What you need to do:
In the records below, the line with "Wielkie emocje na" opens the range and the line with "pruszków (119, 2475)" closes it; print that range exactly and nothing else.

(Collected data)

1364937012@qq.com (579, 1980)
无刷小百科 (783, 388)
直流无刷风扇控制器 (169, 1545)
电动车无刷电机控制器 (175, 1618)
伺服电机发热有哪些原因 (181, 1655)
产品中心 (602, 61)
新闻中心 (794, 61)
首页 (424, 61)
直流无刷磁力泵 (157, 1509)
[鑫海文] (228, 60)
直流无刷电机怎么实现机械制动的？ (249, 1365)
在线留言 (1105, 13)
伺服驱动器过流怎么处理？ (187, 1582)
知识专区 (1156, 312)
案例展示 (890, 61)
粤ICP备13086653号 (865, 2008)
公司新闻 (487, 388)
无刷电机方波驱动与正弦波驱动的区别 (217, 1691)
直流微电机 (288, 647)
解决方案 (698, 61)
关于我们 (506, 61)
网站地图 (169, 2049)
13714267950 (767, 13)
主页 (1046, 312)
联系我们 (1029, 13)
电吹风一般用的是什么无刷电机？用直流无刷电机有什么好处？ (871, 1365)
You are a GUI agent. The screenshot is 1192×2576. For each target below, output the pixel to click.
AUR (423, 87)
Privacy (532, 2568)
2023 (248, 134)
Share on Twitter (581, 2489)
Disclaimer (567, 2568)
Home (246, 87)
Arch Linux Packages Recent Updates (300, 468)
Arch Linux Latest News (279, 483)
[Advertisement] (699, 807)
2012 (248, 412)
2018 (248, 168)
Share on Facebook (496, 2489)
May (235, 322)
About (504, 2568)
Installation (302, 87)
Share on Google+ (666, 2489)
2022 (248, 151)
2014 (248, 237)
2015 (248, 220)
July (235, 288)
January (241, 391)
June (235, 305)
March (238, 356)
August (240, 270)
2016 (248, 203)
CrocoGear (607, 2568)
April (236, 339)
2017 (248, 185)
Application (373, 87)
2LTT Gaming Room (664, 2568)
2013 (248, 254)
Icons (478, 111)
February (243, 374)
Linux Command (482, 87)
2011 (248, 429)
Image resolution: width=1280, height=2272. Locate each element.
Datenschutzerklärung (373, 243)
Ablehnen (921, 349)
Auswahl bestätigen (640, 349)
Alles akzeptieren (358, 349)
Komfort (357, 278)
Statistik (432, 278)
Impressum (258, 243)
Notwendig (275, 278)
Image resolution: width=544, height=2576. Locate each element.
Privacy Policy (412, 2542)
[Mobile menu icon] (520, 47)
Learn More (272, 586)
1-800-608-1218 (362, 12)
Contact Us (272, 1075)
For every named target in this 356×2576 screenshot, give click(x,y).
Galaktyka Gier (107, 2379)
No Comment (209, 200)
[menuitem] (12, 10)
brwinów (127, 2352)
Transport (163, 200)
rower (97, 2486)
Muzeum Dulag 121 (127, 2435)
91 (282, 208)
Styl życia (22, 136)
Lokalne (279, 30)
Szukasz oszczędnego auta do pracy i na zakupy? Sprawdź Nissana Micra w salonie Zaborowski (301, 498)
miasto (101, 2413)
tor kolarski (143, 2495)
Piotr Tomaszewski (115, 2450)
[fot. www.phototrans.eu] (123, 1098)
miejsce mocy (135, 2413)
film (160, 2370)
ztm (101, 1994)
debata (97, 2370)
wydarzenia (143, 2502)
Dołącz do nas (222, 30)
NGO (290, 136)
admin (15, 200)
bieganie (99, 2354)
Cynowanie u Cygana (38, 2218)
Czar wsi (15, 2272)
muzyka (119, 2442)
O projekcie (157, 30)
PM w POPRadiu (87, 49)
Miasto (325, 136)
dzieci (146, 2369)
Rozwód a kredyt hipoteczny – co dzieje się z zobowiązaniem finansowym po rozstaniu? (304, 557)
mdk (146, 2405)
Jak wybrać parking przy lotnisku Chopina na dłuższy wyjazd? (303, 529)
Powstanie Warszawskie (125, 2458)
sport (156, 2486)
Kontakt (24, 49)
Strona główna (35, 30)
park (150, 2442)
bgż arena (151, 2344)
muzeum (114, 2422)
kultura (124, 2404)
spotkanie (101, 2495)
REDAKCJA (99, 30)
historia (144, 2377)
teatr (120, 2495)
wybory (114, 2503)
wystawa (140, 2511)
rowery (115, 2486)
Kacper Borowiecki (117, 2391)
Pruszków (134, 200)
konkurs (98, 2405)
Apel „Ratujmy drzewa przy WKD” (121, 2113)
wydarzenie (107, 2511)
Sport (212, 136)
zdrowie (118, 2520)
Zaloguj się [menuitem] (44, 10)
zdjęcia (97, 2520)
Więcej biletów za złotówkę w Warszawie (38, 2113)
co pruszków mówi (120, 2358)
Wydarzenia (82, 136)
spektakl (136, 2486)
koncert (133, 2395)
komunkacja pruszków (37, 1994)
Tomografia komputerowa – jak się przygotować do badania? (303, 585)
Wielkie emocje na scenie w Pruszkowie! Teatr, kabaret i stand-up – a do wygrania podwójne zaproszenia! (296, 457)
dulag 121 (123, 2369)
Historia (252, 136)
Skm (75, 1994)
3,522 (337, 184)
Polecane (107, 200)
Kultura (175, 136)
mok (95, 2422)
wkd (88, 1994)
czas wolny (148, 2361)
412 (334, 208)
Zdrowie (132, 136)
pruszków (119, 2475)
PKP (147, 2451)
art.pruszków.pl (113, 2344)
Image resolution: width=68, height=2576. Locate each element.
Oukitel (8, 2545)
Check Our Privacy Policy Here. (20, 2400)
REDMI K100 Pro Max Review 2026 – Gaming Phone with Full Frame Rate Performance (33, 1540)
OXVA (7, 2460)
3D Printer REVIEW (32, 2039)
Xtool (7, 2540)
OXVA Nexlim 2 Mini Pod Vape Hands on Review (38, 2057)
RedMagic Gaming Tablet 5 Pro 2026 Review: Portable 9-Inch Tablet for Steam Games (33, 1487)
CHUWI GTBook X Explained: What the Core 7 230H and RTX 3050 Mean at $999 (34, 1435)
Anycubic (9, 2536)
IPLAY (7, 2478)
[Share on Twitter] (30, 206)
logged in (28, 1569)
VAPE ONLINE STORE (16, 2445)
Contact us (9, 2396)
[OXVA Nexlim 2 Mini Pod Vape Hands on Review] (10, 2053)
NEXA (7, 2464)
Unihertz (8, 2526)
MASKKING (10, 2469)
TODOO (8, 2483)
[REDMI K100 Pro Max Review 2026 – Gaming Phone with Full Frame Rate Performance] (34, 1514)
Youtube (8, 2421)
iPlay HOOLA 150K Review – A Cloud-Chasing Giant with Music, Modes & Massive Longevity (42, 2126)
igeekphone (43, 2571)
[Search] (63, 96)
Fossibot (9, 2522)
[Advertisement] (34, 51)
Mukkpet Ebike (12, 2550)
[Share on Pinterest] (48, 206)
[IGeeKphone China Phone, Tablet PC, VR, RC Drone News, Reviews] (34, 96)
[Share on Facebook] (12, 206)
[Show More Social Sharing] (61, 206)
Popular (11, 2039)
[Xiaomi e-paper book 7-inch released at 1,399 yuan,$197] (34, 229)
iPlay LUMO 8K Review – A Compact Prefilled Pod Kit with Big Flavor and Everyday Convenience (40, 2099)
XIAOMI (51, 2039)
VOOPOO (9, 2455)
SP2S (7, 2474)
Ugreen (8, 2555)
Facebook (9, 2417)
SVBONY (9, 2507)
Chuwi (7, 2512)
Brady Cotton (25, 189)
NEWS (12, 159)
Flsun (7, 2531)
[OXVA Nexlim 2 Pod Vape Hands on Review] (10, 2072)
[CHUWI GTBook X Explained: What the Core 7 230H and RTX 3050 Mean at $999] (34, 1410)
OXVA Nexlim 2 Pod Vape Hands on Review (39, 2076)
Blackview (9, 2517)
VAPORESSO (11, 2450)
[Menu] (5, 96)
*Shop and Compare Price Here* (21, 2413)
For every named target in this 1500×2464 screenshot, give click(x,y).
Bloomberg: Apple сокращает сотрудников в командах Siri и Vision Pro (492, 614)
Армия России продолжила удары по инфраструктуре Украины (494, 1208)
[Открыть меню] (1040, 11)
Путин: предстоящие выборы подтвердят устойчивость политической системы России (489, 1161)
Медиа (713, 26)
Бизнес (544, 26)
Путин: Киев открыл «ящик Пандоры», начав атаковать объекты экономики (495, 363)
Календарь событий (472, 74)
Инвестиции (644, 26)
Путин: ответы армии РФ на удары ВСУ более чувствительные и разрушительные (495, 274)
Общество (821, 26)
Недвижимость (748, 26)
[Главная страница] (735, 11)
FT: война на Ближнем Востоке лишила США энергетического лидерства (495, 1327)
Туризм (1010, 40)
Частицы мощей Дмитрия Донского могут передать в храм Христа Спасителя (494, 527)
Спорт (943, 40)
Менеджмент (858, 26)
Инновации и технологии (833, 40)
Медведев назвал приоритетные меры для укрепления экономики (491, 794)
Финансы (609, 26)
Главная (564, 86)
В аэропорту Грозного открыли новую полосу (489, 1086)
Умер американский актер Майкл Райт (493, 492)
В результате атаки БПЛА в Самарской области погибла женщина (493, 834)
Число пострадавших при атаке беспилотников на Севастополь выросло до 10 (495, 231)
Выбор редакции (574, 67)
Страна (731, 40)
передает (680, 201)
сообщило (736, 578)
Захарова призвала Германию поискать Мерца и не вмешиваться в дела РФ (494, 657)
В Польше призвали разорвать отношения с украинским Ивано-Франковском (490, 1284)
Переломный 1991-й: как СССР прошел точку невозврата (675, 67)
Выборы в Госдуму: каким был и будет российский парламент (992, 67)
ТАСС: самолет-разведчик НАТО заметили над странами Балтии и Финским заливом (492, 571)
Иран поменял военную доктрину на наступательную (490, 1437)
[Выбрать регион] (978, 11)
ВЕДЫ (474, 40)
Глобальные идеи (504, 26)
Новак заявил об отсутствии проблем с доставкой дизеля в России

The answer:
Wielkie emocje na scenie w Pruszkowie! Teatr, kabaret i stand-up – a do wygrania podwójne zaproszenia! (296, 457)
dulag 121 (123, 2369)
Historia (252, 136)
Skm (75, 1994)
3,522 (337, 184)
Polecane (107, 200)
Kultura (175, 136)
mok (95, 2422)
wkd (88, 1994)
czas wolny (148, 2361)
412 (334, 208)
Zdrowie (132, 136)
pruszków (119, 2475)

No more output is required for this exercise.